Friday, June 1, 2007

ITIL Certification future

The future for ITIL Certification rests in the hands of the APM Group - who are the "official" ITIL Accreditation body (as appointed by the Office of Government Commerce (OGC) in 2006.

The release of ITIL v3 has prompted a total overhaul of the certification scheme and this task rests with the APMG appointed Examination Panel.

Word on the street is that the concept of the Foundation exam will remain in v3 - except the examinable syllabus will be a selected sub-set of the v3 material (to cover all the material at a Foundation level would take too long).

The concept of the Practitioner program also looks set to remain through a well designed "Service Capability" series of exams that will be based around specialist topics and material.

The glorious Managers program, it is said, will be reborn as the "Service Management" series and here it would make sense to have 5 courses, 5 exams - one for each of the core books (but shorter courses - maybe 2 to 3 days each).

I've also heard that there may also be a "capping" course and exam that covers the all important concept of the service lifecycle.

Now, if this wasn't interesting enough. All of the courses (including current ITIL v2 certificates and ITIL v2 to v3 upgrade exams) would be assigned a number of points. Earn enough points in a given time period and you would qualify for a "junior degree" (or Diploma) in IT Service Management.

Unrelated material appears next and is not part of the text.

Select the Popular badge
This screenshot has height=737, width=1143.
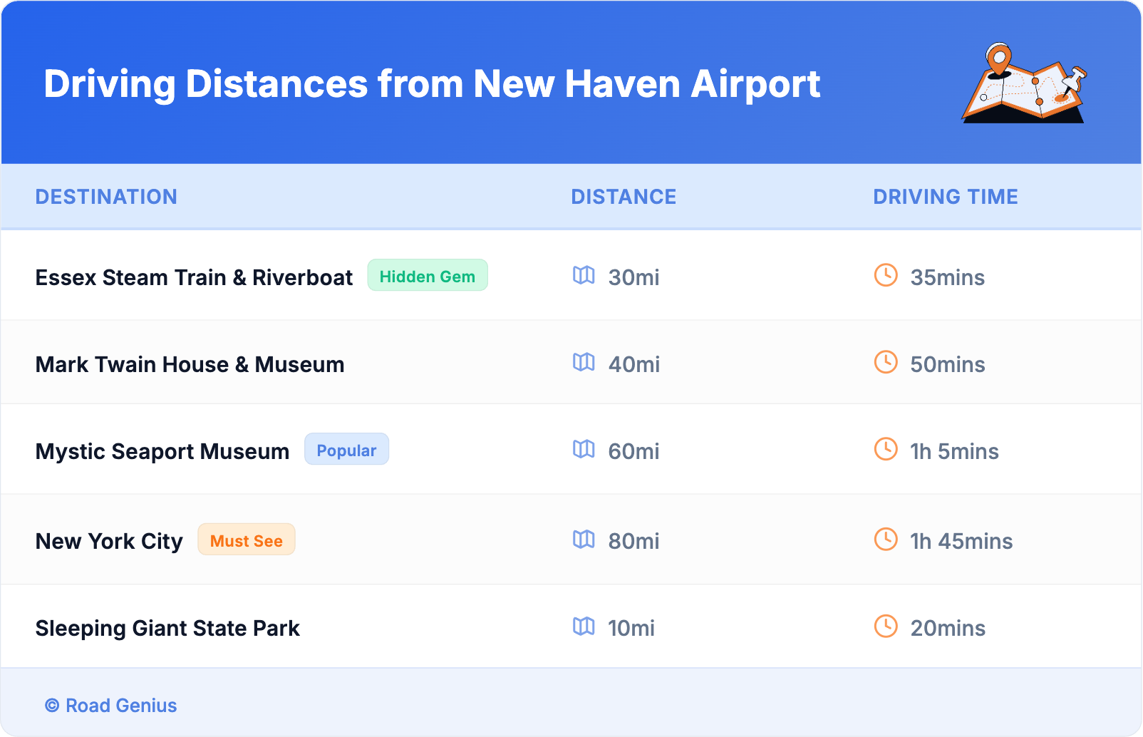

.....AND then there is also talk about an Advanced Diploma - which - rather than being examinable is earned by reputation, contributation to the industry and consideration from peers.

Now, this is early news - don't bank it, but it could be the first concrete evidence we've seen about the future certification program. And early indications are that it looks like a solid program that APMG have defined.

The important point is like it or not.. if the APM Group decree it, then Exin and ISEB will HAVE to follow suit for their ITIL certification programs.